Mal ve hizmet ticaretine getirilen kısıtlamalar çok daha çeşitli yöntemler denenerek yapılıyor. Gümrük vergilerinin yükseltilmesi, tarife dışı engeller (ithalatı zorlaştıracak kurallar, denetimler), anti damping ve telafi edici vergi önlemleri gibi uygulamalar bu yöntemlerin en bilinenleri.

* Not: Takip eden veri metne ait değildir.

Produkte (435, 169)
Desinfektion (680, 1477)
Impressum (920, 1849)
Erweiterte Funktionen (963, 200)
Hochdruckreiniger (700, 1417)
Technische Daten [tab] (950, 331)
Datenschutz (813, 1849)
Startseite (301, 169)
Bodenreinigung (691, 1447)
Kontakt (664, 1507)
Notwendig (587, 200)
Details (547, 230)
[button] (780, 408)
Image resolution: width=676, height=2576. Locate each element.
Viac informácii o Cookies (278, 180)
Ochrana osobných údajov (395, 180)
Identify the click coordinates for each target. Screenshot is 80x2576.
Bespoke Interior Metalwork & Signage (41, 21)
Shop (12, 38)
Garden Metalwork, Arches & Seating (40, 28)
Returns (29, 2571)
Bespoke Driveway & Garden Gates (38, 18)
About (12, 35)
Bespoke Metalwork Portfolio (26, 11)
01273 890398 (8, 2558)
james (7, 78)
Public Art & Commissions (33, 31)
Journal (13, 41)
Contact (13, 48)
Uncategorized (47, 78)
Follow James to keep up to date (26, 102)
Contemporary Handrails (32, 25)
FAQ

Bretton Woods sistemi ve onun getirdiği kurumlar olan IMF, Dünya Bankası ve GATT (sonra Dünya Ticaret Örgütü) önceki dönemde ortaya çıkan ticaret savaşlarının yarattığı refah kayıplarını gidermeyi görev edinmişti. İkinci Dünya Savaşı öncesinde kimi ülke ithal ikamesi modeli uyguladığı için,i kimi ülke dışticaret açığını kapatmak için mal ve hizmet ticaretine çeşitli kısıtlamalar uygulamış ve bu uygulamalar dünya refahının düşmesine yol açmıştı. Bretton Woods sistemi dünya ticaretinin gelişmesinin dünya refahının artmasına katkıda bulunacağı kabulüne dayanıyordu. Aslında bu kabul kapitalizmin ‘karşılaştırmalı üstünlükler teorisine dayalı refah artışı kabulünün’ de temelini oluşturuyor. Dünya Bankası, önceleri savaşta yıkılan Avrupa’yı ayağa kaldırarak dünya ticaretine katılmasını sağlamayı hedef edinmişti. Bu misyon tamamlandıktan sonra gelişmekte olan ülkelerin altyapı yatırımlarını uygun koşullarla kredilendirerek onların dünya ticaretine aktif katılımını sağlamaya yöneldi. IMF, ödemeler dengesi sıkıntısına düşen ülkelerin dünya ticaretinden çekilmesini önlemek için geçici destekler vermeyi hedef alıyordu. GATT ile başlayan ve Dünya Ticaret Örgütü ile devam eden oluşum da dünya ticaretinin kurallarını belirliyordu. Bretton Woods sistemi uzun süre dışticaret kısıtlarına başvurulmaksızın yürütülebilen bir düzen kurmuştu. Küreselleşme bu düzenin doruk noktasıydı. Bu noktaya varıldığında artık dünya ticaretine eski sosyalist ülkeler de katılmış, olay genişlemiş ve geri döndürülemez bir aşamaya ulaşmıştı. Yirmibirinci yüzyılın başlarında görünüm böyleydi.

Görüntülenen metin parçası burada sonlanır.